The Arkansas Delta has served as inspiration for many artists, musicians, and photographers. Its landscape and history provide a wealth of scenes and stories that can be told using a variety of media. The Delta Cultural Center’s newest exhibit, “Delta in Blue”, continues to tell the story through photographs, using a unique process that produces a cyan-blue print. The exhibit opens on August 14 and will remain on display through December 2014.

The photographs in “Delta in Blue” are the works of Beverly Buys, retired professor of photography at Henderson State University in Arkadelphia. According to Buys, “Hardship grows hope, strength, and ingenuity, and that is what the photographs in this show represent.” Many of the photographs were taken within a 100-mile radius of Helena.

The prints are all cyanotypes, one of the earliest photographic processes, which are made when sensitized paper is exposed to ultraviolet light. Buys uses a camera and an enlarger in the process, but nothing is digitized. Each print is one of a kind. The photographs are grid-like in that the negatives are created on separate pieces of film and then pieced back together.

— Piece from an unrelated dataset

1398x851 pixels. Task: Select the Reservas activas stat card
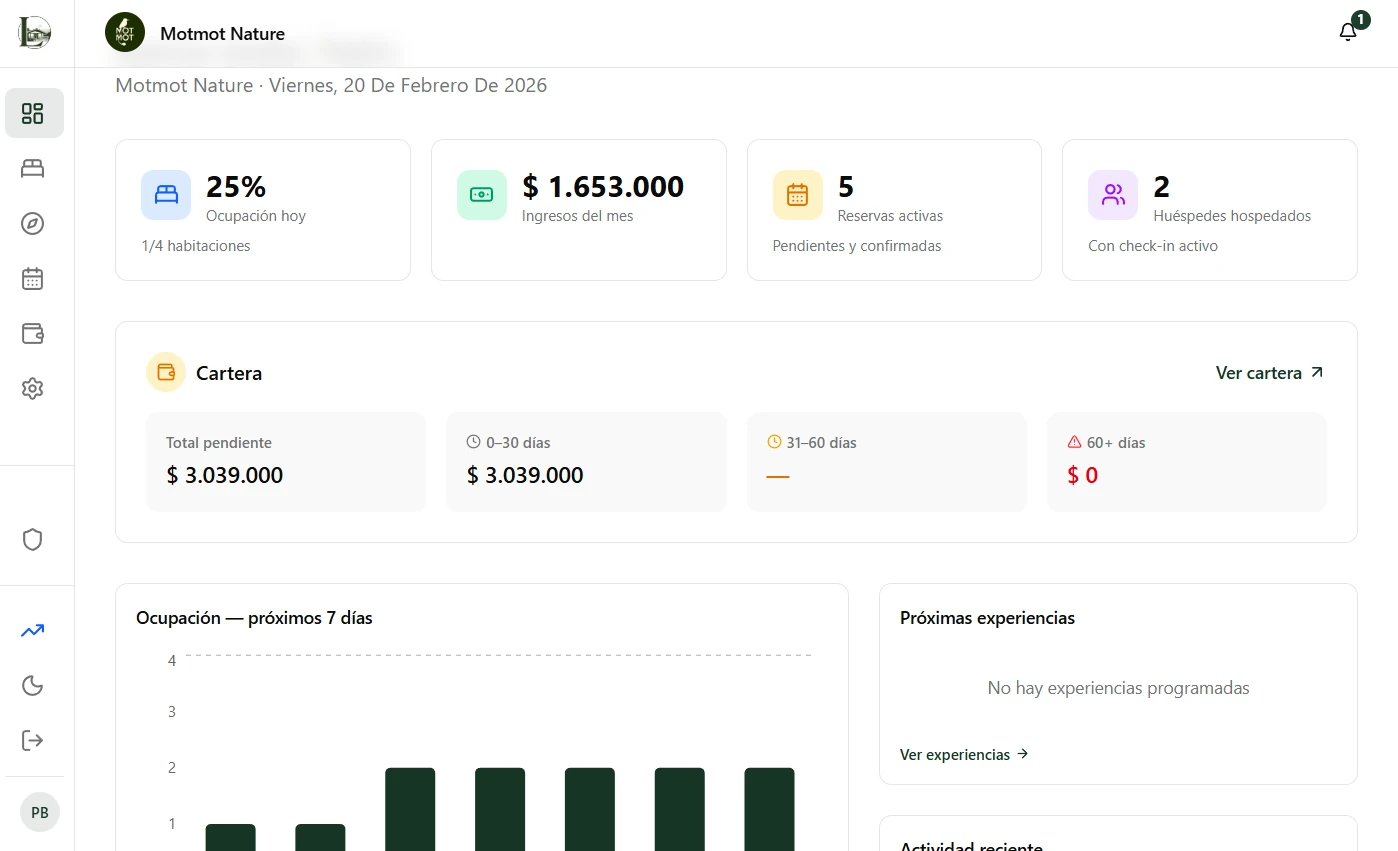tap(893, 210)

Buys will also be on hand on October 10 during the King Biscuit Blues Festival to talk with visitors about her work. She will return to Helena on Thursday, November 20, for a presentation on the process she uses to produce the cyanotypes. This presentation will be at 5:30 p.m. at the Visitors Center.

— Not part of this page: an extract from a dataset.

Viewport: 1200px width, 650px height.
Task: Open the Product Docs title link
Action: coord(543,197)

All events are free and open to the public.

Delta Cultural Center shares the vision of all seven agencies of the Department of Arkansas Heritage – to preserve and promote Arkansas heritage as a source of pride and satisfaction. Other agencies within the department are the Historic Arkansas Museum, the Mosaic Templars Cultural Center, the Old State House Museum, the Arkansas Historic Preservation Program, the Arkansas Arts Council, and the Natural Heritage Commission.